WORK TASK: Pull every line that includes the word "agent" out of the data below and copy it.

[Stored items]
-*-*-

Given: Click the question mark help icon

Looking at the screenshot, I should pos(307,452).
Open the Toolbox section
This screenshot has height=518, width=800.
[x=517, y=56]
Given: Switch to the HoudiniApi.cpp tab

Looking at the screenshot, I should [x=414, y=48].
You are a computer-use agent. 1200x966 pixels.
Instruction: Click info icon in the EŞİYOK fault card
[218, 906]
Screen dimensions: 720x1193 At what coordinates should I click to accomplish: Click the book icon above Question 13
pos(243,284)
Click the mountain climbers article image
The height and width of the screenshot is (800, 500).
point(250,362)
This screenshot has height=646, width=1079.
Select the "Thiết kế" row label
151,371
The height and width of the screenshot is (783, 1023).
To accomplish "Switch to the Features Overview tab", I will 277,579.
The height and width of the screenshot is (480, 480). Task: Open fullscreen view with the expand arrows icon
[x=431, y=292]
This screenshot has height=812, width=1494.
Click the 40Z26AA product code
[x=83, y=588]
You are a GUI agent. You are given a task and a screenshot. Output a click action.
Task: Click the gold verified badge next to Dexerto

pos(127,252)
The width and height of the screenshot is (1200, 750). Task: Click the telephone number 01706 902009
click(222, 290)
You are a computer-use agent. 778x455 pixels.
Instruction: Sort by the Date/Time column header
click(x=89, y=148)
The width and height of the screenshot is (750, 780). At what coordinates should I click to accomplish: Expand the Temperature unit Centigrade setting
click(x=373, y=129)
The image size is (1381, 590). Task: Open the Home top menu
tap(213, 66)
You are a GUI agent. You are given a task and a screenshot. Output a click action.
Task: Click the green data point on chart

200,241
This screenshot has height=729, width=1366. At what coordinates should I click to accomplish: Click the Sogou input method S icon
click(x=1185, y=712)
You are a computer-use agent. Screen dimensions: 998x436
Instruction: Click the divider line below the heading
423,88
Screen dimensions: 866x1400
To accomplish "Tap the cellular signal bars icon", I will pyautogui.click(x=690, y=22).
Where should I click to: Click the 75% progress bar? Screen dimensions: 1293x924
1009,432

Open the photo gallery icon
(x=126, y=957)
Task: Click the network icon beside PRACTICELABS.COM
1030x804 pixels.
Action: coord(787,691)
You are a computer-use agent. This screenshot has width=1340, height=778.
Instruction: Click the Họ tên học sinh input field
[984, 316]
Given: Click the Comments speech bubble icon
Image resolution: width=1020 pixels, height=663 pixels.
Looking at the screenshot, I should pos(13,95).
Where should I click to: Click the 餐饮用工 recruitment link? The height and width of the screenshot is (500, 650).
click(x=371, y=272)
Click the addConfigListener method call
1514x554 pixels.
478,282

-*-*-

WORKED SOLUTION:
You are a computer-use agent. 1200x966 pixels.
You are a GUI agent. You are given a task and a screenshot. Output a click action.
You are a computer-use agent. 778x455 pixels.
You are a GUI agent. You are given a task and a screenshot. Output a click action.
You are a computer-use agent. Screen dimensions: 998x436
You are a computer-use agent. This screenshot has width=1340, height=778.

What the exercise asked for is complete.